Other modifications were an improved telemetry, tracking, control, and self-destruction systems with smaller size and lighter weight; a revised nuzzle design in the second stage for better high-altitude performance; a propellant management system for the second stage to reduce the spare propellant amount, thus increasing the vehicle’s payload capability and a propellant jettison system on the third-stage.

The Chang Zheng-4B uses UDMH/N2O4 for all three stages. The first stage uses a YF-21B motor consisting of four 75,000kg thrust YF-20B thrust chambers motors with swinging nozzles. The second stage is similar to that of the CZ-3A, with a YF-24F rocket motor consisting of one 75,000kg thrust YF-22B main motor with fixed nozzles, and a YF-23F swivelling venier motor with four chambers motors (4,700kg thrust in total).

The third stage is a specially designed unit powered by a 98kN YF-40 rocket motor.

The Taiyuan Satellite Launch Center:

Situated in the Kelan County on the northwest part of the Shanxi Province, the Taiyuan Satellite Launch Center (TSLC) is also known by the Wuzhai designation. It is used mainly for polar launches (meteorological, Earth resources and scientific satellites).
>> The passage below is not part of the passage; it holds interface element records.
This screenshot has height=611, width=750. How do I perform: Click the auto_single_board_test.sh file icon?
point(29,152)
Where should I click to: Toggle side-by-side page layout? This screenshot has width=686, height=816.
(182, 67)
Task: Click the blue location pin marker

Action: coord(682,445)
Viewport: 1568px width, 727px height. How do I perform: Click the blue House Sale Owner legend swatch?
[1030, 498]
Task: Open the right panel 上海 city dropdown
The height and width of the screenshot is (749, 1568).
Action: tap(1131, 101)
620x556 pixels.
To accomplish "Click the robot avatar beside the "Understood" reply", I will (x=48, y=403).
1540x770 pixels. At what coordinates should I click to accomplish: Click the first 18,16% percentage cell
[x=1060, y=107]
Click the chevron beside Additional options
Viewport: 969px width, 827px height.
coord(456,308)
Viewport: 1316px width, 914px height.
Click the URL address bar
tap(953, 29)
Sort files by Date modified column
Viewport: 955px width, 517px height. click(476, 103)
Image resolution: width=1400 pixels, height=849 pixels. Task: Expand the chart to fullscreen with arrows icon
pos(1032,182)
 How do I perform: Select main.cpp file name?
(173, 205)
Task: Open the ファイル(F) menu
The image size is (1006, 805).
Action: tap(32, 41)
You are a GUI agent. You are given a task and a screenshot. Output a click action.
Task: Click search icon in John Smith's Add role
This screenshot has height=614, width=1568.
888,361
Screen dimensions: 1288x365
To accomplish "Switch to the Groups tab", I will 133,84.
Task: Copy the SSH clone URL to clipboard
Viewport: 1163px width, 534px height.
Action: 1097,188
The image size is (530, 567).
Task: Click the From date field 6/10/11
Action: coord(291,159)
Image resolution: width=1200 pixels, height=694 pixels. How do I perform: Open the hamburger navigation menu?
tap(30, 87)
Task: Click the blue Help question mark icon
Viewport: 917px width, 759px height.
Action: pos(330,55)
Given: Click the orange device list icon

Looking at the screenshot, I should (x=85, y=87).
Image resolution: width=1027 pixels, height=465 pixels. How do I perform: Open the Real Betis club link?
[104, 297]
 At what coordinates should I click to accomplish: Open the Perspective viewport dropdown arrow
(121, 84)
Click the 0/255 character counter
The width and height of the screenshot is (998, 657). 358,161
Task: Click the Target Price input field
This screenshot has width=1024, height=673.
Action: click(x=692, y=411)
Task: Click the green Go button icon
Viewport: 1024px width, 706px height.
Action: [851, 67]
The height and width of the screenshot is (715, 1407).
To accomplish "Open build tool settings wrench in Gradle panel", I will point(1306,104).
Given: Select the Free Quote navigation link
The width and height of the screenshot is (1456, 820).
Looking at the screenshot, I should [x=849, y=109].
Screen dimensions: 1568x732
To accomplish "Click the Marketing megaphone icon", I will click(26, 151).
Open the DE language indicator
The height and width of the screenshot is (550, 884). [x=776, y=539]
The center is at a height of 1400-1900m above sea level, and is surrounded by mountains to the east, south and north, with the Yellow River to its west. The annual average temperature is 4-10 degrees C, with maximum of 28 degrees C in summer and minimum of -39 degrees C in winter.

TSLC is suitable for launching a range of satellites, especially for low earth and sun-synchronous orbit missions. The center has state-of-the-art facilities for launch vehicle and spacecraft testing, preparation, launch and in-flight tracking and safety control, as well as for orbit predictions.

Until the end of 2010 China will probably make two more orbital launches. In November is planed the launch of the military communications satellite ZX-20A ZhongXing-20A (ST-1B Shen Tong-1B) via a CZ-3A Chang Zheng-3A launch vehicle from Xi Chang Satellite Launch Center and before the end of December we will see the launch of the BeiDou-2 ‘Compass-I’ global positioning satellite also by a CZ-3A Chang Zheng-3A from Xi Chang.